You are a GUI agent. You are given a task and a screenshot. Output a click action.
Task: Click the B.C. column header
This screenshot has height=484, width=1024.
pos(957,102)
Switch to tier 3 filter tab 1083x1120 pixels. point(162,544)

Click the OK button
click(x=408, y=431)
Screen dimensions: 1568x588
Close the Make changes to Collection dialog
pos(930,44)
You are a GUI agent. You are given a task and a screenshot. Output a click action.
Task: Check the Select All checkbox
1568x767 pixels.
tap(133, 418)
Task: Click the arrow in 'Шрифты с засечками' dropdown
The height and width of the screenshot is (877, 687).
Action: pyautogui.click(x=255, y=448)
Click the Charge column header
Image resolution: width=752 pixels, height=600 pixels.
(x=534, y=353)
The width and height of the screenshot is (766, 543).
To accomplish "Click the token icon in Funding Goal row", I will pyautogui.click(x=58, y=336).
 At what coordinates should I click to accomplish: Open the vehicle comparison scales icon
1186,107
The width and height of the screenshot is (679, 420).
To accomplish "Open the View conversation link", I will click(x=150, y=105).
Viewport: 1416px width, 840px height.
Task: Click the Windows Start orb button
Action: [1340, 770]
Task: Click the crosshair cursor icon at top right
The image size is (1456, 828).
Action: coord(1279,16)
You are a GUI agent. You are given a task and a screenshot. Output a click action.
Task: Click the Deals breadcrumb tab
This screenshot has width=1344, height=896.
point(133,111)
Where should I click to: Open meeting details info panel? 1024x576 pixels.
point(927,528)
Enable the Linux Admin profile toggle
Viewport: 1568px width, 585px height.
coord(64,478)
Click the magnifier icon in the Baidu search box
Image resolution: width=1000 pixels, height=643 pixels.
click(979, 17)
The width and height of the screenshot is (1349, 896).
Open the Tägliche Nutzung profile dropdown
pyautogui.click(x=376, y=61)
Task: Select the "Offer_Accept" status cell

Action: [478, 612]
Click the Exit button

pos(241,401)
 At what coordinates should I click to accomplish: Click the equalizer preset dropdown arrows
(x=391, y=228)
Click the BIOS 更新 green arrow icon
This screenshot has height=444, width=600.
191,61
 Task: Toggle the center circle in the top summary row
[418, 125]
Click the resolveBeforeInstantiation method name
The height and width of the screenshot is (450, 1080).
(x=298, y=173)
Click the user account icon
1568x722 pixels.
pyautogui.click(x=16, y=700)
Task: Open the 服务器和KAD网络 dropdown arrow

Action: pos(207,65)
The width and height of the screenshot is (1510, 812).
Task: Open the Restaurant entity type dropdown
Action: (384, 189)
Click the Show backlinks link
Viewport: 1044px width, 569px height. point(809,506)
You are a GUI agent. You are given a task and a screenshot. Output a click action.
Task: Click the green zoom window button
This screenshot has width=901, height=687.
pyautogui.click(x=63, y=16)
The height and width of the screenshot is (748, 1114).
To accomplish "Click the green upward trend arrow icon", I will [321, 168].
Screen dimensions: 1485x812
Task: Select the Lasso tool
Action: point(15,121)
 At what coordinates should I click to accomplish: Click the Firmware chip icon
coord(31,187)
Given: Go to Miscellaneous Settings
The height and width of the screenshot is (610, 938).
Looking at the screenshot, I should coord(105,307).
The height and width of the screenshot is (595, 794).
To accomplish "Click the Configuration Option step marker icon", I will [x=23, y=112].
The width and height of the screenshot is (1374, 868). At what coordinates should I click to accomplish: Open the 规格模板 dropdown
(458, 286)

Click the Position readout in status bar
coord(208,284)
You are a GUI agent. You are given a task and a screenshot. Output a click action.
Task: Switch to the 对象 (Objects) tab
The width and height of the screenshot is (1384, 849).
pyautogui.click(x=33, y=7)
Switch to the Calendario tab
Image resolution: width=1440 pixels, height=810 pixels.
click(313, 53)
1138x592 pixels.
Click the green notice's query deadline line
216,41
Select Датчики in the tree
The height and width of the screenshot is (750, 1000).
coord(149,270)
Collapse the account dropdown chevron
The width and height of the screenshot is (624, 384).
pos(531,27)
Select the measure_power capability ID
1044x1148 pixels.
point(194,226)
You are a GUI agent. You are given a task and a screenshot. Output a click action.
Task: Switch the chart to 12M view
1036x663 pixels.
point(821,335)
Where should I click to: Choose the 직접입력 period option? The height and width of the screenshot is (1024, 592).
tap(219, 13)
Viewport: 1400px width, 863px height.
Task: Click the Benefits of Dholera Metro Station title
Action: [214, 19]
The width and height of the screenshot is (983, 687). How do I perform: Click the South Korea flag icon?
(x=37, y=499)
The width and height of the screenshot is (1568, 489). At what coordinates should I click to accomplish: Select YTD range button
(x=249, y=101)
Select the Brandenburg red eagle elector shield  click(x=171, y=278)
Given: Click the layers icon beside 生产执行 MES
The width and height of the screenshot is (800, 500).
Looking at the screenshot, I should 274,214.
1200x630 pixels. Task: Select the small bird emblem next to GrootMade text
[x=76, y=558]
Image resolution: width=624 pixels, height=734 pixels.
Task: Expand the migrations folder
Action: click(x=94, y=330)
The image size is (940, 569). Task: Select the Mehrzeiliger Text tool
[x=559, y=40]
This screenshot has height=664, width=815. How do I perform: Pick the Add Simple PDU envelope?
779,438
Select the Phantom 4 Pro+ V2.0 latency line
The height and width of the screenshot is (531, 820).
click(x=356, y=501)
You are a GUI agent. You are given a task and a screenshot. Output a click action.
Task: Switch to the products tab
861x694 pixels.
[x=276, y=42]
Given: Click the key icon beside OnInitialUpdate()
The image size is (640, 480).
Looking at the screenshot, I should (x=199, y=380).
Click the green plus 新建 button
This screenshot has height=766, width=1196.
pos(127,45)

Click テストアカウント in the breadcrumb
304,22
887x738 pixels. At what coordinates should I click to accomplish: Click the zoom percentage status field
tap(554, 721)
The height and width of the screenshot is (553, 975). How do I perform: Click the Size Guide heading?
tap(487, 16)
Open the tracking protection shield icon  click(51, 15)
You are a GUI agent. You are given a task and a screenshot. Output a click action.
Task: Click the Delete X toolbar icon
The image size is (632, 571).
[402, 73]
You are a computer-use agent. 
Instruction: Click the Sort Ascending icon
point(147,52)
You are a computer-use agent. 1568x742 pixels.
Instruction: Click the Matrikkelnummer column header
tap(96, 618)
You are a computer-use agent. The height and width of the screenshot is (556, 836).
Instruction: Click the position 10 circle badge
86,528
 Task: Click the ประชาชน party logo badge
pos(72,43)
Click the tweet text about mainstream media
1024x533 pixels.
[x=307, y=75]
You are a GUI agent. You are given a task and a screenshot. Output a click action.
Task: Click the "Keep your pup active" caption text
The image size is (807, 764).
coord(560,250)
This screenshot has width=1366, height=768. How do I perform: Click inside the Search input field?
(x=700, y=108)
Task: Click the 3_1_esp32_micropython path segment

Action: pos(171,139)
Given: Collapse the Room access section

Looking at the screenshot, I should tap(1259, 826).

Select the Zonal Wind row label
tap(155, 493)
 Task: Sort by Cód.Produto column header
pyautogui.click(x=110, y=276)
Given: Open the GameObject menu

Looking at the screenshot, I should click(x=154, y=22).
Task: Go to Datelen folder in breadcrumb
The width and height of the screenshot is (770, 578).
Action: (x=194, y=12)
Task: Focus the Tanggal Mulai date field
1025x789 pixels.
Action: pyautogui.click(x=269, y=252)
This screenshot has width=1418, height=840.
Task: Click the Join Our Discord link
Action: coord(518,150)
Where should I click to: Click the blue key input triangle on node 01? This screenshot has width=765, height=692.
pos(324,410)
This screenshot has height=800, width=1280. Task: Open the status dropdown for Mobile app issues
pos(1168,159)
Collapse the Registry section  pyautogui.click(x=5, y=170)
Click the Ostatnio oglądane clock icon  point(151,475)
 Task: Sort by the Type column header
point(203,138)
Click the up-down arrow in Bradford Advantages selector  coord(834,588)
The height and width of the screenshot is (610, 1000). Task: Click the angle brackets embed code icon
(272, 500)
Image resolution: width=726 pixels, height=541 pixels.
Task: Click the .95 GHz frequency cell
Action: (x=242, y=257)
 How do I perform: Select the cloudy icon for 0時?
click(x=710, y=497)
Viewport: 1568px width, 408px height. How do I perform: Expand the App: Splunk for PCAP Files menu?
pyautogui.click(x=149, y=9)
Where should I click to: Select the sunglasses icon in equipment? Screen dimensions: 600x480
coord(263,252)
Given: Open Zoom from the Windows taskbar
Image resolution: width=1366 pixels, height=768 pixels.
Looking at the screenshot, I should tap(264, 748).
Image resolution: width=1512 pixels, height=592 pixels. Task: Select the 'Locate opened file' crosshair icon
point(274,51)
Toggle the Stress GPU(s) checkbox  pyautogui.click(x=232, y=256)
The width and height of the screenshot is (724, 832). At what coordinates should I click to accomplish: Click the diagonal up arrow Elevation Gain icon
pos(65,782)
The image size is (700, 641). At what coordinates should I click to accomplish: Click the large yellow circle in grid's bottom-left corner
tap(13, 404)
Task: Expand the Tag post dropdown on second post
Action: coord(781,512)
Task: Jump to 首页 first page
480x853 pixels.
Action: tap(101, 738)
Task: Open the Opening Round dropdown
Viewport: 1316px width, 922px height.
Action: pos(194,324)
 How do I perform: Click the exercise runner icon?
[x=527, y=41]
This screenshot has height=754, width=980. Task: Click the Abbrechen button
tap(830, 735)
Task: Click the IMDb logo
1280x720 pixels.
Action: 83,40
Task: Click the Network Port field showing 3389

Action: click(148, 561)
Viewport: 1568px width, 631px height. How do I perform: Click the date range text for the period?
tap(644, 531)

§ Task prompt: Search the data above for the string "checkbox". Report every line where it is found.

§ Expected output:
Task: Check the Select All checkbox
Toggle the Stress GPU(s) checkbox  pyautogui.click(x=232, y=256)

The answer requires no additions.